**** DATA SECTION ****
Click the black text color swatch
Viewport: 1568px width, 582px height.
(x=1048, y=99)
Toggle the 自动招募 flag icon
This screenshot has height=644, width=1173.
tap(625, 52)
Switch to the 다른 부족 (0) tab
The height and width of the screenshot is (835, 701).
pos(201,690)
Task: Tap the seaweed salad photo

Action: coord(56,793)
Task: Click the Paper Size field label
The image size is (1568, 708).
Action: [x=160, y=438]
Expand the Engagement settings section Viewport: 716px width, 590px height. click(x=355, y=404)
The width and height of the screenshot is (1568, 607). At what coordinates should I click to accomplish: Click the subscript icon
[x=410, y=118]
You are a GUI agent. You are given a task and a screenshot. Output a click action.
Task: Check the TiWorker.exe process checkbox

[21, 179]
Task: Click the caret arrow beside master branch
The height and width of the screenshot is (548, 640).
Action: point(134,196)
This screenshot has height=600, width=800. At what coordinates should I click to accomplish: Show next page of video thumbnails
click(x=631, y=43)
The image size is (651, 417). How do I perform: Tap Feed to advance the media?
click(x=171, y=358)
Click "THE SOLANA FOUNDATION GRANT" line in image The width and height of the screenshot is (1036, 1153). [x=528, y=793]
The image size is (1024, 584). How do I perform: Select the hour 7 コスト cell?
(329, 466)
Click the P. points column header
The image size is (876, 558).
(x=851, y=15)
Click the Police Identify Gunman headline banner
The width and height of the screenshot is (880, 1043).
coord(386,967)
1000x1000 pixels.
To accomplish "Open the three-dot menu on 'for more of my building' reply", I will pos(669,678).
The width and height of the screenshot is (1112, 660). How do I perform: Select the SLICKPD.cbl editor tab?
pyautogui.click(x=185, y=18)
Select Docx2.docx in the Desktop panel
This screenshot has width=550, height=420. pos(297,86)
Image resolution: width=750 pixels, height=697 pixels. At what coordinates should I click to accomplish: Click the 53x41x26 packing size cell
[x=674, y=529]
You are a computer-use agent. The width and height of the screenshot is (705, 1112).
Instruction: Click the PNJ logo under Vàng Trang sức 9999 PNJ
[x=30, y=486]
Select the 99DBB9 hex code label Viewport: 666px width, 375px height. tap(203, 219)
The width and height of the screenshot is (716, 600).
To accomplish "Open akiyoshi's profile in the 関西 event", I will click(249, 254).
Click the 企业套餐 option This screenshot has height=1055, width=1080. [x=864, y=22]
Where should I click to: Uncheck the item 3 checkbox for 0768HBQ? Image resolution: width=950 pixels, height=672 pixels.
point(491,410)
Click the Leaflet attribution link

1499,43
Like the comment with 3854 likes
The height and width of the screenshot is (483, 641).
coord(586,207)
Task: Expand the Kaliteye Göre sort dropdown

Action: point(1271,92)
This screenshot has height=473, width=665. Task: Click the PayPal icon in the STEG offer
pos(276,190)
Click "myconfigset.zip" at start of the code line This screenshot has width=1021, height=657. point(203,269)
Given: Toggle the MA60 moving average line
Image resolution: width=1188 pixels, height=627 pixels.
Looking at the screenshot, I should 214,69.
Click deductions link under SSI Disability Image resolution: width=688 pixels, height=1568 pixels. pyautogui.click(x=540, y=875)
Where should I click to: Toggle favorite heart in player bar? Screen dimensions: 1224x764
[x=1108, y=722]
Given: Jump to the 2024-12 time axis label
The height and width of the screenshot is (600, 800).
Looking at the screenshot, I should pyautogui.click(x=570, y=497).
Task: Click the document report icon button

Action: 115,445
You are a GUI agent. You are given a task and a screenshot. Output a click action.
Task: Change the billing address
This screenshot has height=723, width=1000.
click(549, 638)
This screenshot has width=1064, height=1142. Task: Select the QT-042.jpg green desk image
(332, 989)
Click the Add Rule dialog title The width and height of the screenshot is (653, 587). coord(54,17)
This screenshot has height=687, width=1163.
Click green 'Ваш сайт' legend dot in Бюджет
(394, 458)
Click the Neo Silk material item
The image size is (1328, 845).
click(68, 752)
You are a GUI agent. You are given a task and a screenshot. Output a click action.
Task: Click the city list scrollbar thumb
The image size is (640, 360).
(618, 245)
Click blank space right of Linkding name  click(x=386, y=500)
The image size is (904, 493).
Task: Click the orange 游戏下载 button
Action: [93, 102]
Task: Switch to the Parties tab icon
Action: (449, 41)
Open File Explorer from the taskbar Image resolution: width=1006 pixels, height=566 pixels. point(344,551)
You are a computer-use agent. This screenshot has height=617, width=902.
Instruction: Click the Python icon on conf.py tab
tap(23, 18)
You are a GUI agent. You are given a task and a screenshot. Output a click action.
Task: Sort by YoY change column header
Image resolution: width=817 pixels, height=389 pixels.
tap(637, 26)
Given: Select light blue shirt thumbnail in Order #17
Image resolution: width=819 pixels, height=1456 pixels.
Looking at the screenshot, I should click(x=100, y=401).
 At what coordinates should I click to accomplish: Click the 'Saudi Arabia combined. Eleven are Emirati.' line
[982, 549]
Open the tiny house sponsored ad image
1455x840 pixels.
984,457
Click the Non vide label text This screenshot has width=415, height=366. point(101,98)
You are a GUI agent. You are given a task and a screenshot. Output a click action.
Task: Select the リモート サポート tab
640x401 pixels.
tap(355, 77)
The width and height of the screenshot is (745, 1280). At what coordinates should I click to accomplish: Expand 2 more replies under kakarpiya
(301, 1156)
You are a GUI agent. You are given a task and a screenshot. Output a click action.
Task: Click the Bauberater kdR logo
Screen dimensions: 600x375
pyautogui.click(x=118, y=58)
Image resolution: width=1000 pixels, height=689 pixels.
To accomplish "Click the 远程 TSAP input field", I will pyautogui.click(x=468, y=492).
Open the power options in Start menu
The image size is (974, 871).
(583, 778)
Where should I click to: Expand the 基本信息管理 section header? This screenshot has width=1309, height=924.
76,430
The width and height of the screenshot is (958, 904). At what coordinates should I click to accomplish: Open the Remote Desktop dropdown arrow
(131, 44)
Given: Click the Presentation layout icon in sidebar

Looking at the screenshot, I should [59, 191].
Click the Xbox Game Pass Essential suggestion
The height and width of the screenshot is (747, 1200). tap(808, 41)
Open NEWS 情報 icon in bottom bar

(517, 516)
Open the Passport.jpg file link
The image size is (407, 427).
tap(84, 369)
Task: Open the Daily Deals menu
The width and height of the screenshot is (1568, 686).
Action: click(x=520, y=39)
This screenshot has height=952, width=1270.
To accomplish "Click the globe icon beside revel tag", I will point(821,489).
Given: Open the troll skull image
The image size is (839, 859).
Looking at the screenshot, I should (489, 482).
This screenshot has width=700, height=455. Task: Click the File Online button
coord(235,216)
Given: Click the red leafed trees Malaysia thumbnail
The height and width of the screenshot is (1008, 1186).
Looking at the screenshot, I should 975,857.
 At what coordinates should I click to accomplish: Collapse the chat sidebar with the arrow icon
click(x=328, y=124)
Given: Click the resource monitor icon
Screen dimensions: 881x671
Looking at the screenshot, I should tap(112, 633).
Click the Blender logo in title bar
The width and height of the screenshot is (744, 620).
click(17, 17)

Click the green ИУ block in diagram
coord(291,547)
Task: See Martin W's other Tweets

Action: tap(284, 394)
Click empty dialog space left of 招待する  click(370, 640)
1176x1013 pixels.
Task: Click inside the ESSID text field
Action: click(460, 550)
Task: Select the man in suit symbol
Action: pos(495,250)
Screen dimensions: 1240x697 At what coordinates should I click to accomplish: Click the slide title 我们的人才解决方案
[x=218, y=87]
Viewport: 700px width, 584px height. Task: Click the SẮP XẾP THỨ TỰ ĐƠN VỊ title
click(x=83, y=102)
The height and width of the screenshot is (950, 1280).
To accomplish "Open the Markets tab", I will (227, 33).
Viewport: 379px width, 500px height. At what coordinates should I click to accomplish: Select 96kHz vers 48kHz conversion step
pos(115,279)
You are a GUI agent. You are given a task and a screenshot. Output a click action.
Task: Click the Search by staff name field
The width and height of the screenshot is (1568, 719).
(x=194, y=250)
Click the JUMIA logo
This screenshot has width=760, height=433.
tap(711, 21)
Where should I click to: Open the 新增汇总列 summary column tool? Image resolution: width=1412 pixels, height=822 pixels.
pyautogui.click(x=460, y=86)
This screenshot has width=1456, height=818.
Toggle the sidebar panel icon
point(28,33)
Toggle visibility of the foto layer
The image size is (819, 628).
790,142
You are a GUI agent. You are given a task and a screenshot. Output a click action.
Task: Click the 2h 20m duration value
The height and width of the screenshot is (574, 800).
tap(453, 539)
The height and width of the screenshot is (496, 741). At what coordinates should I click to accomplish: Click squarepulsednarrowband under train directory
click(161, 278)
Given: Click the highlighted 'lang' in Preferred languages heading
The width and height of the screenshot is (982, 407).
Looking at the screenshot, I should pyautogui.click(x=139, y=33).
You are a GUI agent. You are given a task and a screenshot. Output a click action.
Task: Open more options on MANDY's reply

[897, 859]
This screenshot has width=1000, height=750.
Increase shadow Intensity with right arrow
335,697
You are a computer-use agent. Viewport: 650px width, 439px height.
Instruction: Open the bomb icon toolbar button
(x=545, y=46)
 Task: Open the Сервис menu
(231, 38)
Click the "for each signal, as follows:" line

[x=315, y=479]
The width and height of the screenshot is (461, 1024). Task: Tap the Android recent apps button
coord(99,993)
****
_WORK TO COMPLETE_
Say how many lines above include "label". The number alone is the answer.

_WRITTEN SOLUTION_
4